═══ EXCERPT PROVIDED ═══

[PATCH RFC v2] net: add PCINet driver

Wed Nov 5 04:34:14 EST 2008

On Tue, Nov 04, 2008 at 01:09:25PM +0100, Arnd Bergmann wrote:
> On Wednesday 29 October 2008, Ira Snyder wrote:
> > This adds support to Linux for a virtual ethernet interface which uses the
> > PCI bus as its transport mechanism. It creates a simple, familiar, and fast
> > method of communication for two devices connected by a PCI interface.
> 
> Very interesting. I have seen multiple such drivers, and still plan to
> have one as well for the cell/axon platform.
> 
> > This is the third posting of this driver. I got some feedback, and have
> > corrected the problems. Stephen, thanks for the review! I also got some
> > off-list feedback from a potential user, so I believe this is worth getting
> > into mainline.
> 
> Sorry for not having replied earlier, I did not see first postings.
> While I did not see any major problems with your code, I think we should
> actually do it in a different way, which I have talked about at the
> Linux plumbers conference, and will again at the UKUUG Linux conference
> this weekend. You can find my slides from the previous talk at
> http://userweb.kernel.org/%7Earnd/papers/plumbers08/plumbers-slides.pdf
>  

I'll read through these slides as soon as I'm finished replying to this
email :)

> Since you have code and I only have plans, I suppose I can't make you
> wait for me to get a driver for your platform, but I hope we can join
> forces in the future and share code in the future.
> 

I hope so too. I wrote this because I needed something working. I'm
completely happy to help write code for another implementation.

> My fundamental criticism of your code is that it is not flexible enough.

═══

● **OBJECTIVE 1**
According to the PCINet driver thread, what does the virtual ethernet interface use as its transport mechanism?
● **OBJECTIVE 2**
Write the next part of the PCINet driver thread, picking up after its final line.
The rows after this point come from an unrelated source.

═══ SUPPLIED INFORMATION ═══

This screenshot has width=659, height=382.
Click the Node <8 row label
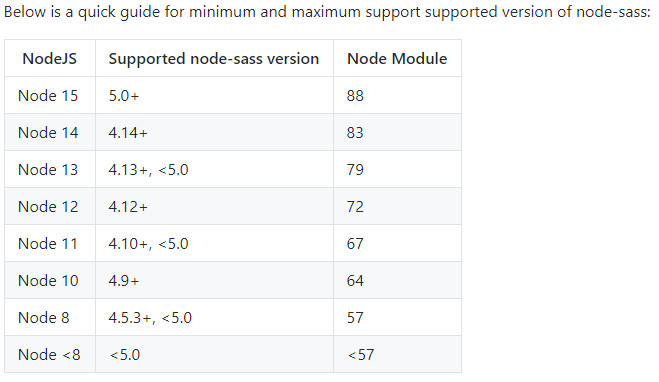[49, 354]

═══
═══ SUPPLIED INFORMATION ═══

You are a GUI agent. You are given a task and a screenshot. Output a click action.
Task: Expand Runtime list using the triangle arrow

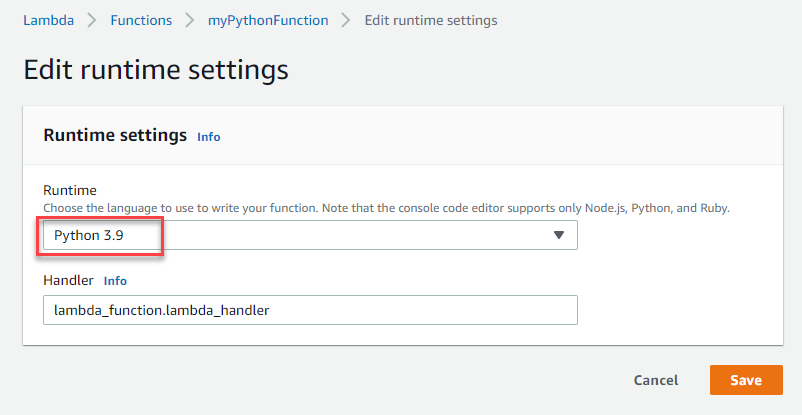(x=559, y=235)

═══
═══ SUPPLIED INFORMATION ═══

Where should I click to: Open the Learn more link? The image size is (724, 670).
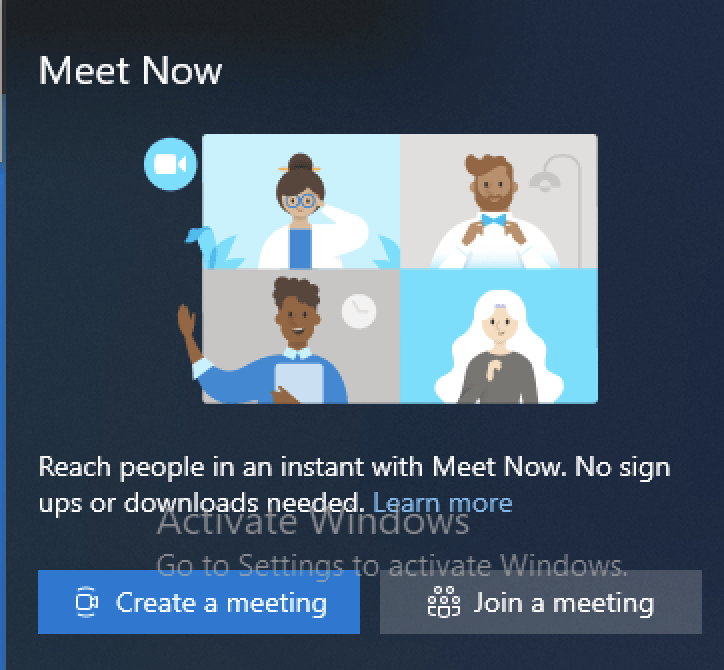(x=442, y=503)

═══

● **RESPONSE 1**
The PCI bus.

● **RESPONSE 2**
> We have a number of platforms that act as a PCI, PCIe or similar kind
> of device and want to transfer network data. At the same time, some of
> these want to use the same infrastructure for non-network data like
> MPI (ibverbs), block device or file system (9p). Even in your limited
> setup, it seems that you should be able to share more code between the
> two implementations you have posted here. When looking at the code, I
> found a lot of duplication between the drivers that you should be able
> to avoid.
> 

I completely agree. I made the host and client drivers as similar as
possible on purpose, to increase my own code sharing. In fact, if you
diff them, you'll see that they are almost identical.

I decided that it would be better to post them up for review than try to
fix every little problem.

> My suggestion is to base this on the virtio infrastructure, and some
> of my colleagues at IBM already implemented a driver that uses
> virtio-net on a PCIe connection.
> 

To be honest, I couldn't get that figured out. I looked at that code for
a couple of weeks and couldn't make a lot of sense out of it. I couldn't
find much really good documentation, either. I'd love to re-use more
code than I have.

> 	Arnd <><
> 
> Now a few comments on your code:
> 
> 
> > diff --git a/arch/powerpc/boot/dts/mpc834x_mds.dts b/arch/powerpc/boot/dts/mpc834x_mds.dts
> > index c986c54..3bc8975 100644
> > --- a/arch/powerpc/boot/dts/mpc834x_mds.dts
> > +++ b/arch/powerpc/boot/dts/mpc834x_mds.dts
> > @@ -104,6 +104,13 @@
> >  			mode = "cpu";
> >  		};
> >  
> > +		message-unit at 8030 {
> > +			compatible = "fsl,mpc8349-mu";
> > +			reg = <0x8030 0xd0>;
> > +			interrupts = <69 0x8>;
> > +			interrupt-parent = <&ipic>;
> > +		};
> 
> What is a message unit? Is this the mailbox you use in the driver?
> We are facing a similar problem on Axon regarding probing of
> the virtual device because you can't easily tell from the device
> tree whether the machine is connected to something that is trying
> to communicate.
> 
> The message-unit does not seem to be network-specific, so it's not
> particularly nice to have the network unit grab that of_device.
> 

Yes, the message unit is how the Freescale reference manual describes
this hardware. It is the mailbox hardware to generate interrupts, plus a
few registers to transfer data.

The registers aren't network specific, but they are needed for this
driver. That is how the driver generates PCI interrupts to notify the
other side of the connection it has new data, etc.

> > +config PCINET_FSL
> > +	tristate "PCINet Virtual Ethernet over PCI support (Freescale)"
> > +	depends on MPC834x_MDS && !PCI
> > +	select DMA_ENGINE
> > +	select FSL_DMA
> > +	help
> > +	  When running as a PCI Agent, this driver will create a virtual
> > +	  ethernet link running over the PCI bus, allowing simplified
> > +	  communication with the host system. The host system will need
> > +	  to use the corresponding driver.
> > +
> > +	  If in doubt, say N.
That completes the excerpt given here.